Risk-taking and adolescent development

Abstract
The taking of health risks among adolescents–especially in the form of tobacco and alcohol consumption–remains one of the outstanding problems facing health education aimed at the young. The majority of adolescents react to preventive measures and statements about health with either refractoriness or non-compliance, blaming adults for alleged “hypocrisy” and double-standards over health matters. An important–but hitherto scarcely discussed–part of the background to this problem would seem to lie in the “blindness” of health researchers and educators to the multiple developmental functions of the health risk-taking process for the adolescents themselves. In this article, health risk-taking is analysed in its functional aspect, therefore, by focusing on possible developmental benefits. It can be shown that different stages of development and the ‘tasks’ inherent in them correspond closely to the initiation, stabilisation and habitualisation processes of health risk-taking practices.
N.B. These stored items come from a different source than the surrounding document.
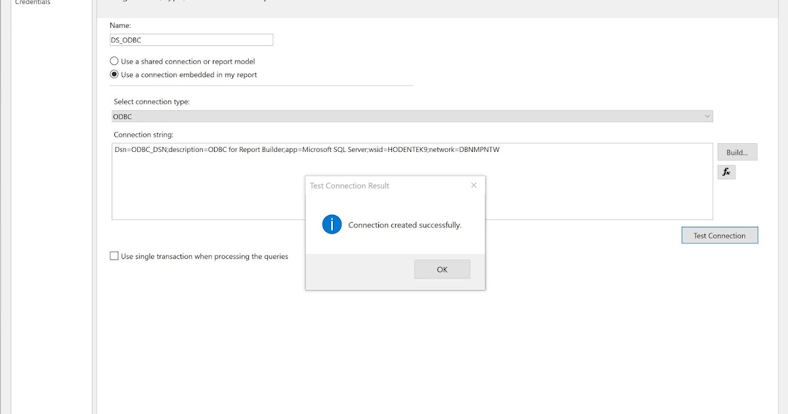The image size is (788, 414).
Task: Click the blue information icon in the dialog
Action: [x=332, y=224]
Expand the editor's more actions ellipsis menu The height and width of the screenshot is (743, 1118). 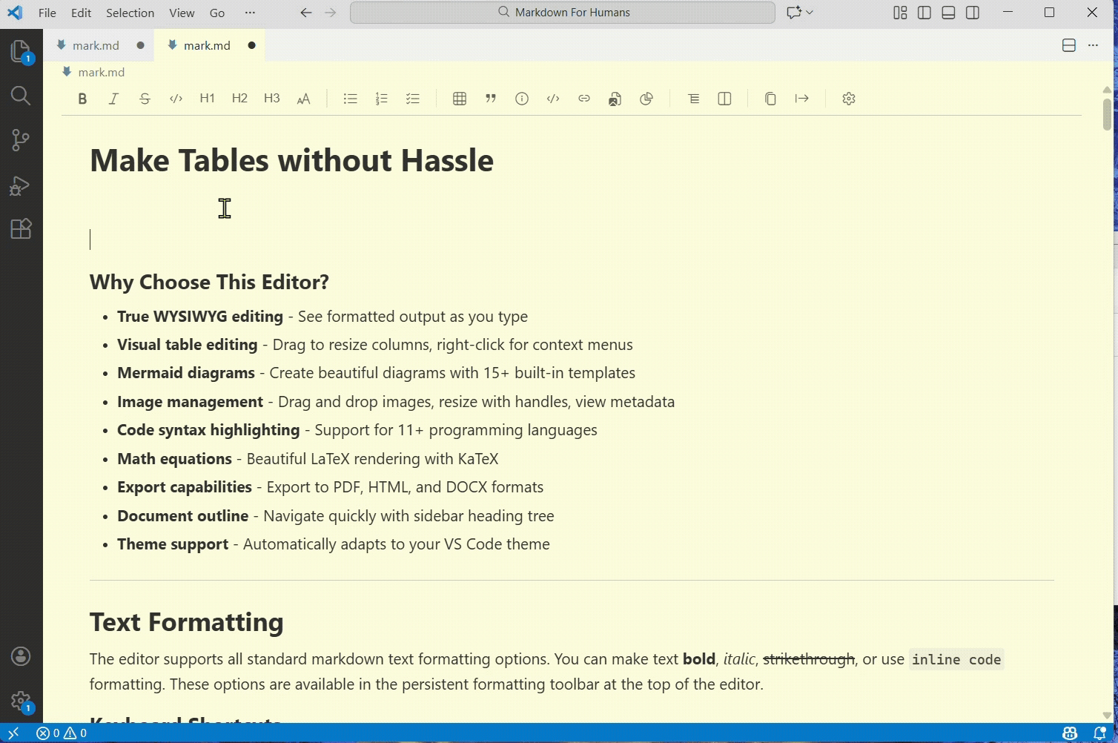pyautogui.click(x=1093, y=45)
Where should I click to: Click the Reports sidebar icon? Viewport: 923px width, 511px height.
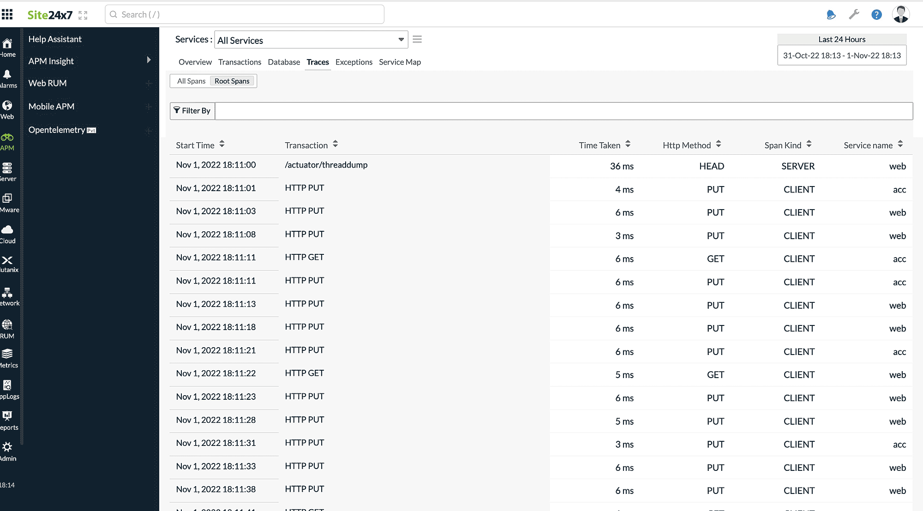[x=8, y=415]
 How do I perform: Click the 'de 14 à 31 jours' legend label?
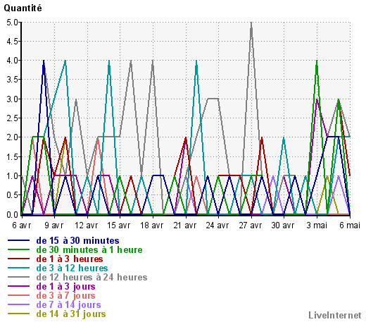tap(71, 314)
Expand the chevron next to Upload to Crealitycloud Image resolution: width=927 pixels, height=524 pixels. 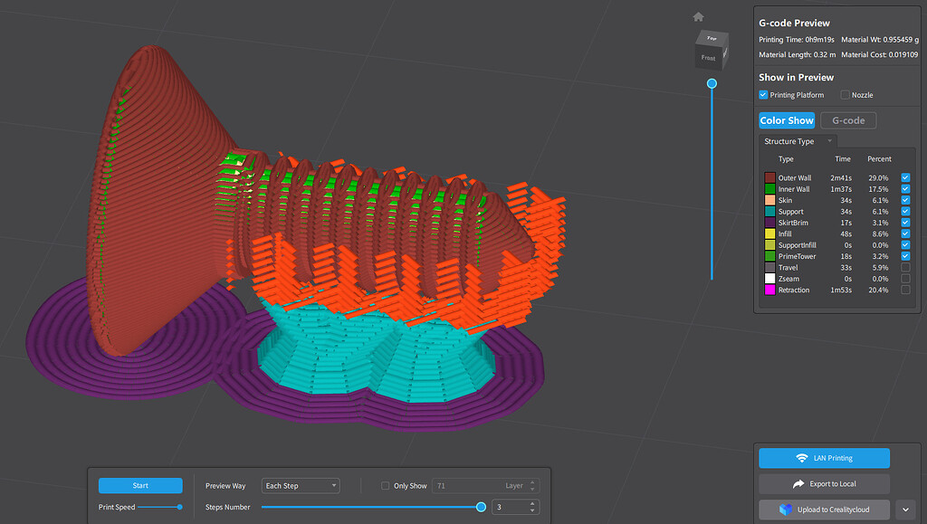(x=905, y=510)
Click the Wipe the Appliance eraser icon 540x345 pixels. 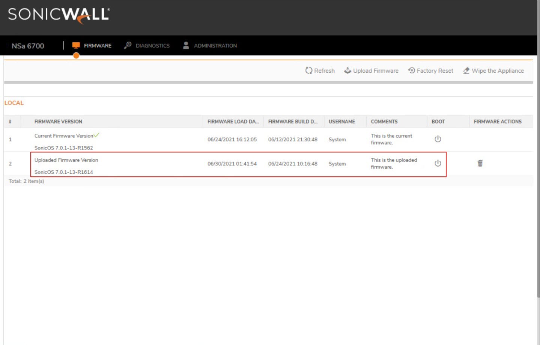tap(466, 70)
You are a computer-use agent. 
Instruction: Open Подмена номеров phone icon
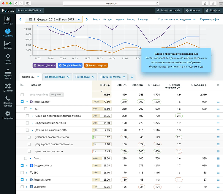[8, 101]
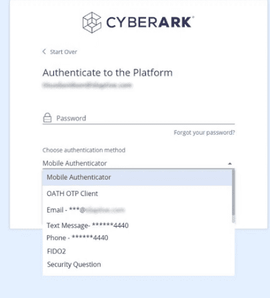Open the Forgot your password link

click(x=204, y=133)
How adolescents cope with developmental demands includes learning how to deal with such intoxicants as tobacco and alcohol; the acquiring of risk-related expertise and competence can be defined and assessed in terms of a peculiar “developmental task” of this period. In developed societies, furthermore, the young conceive health in a frame of reference and with priorities different from those of epidemiologists and health experts. Professional neglect of such factors has led to the failure of many preventive measures targeted at this group. In a functional perspective of health risk-taking, an innovative concept such as the “health promotion approach” (aiming at lifestyle-formation rather than asceticism in isolated behavioural sectors) seems well suited to take up young people's needs and ensure their participation. The principal aim of prevention should therefore be the establishment of “abuse awareness” through the acquisition of comprehensive life skills.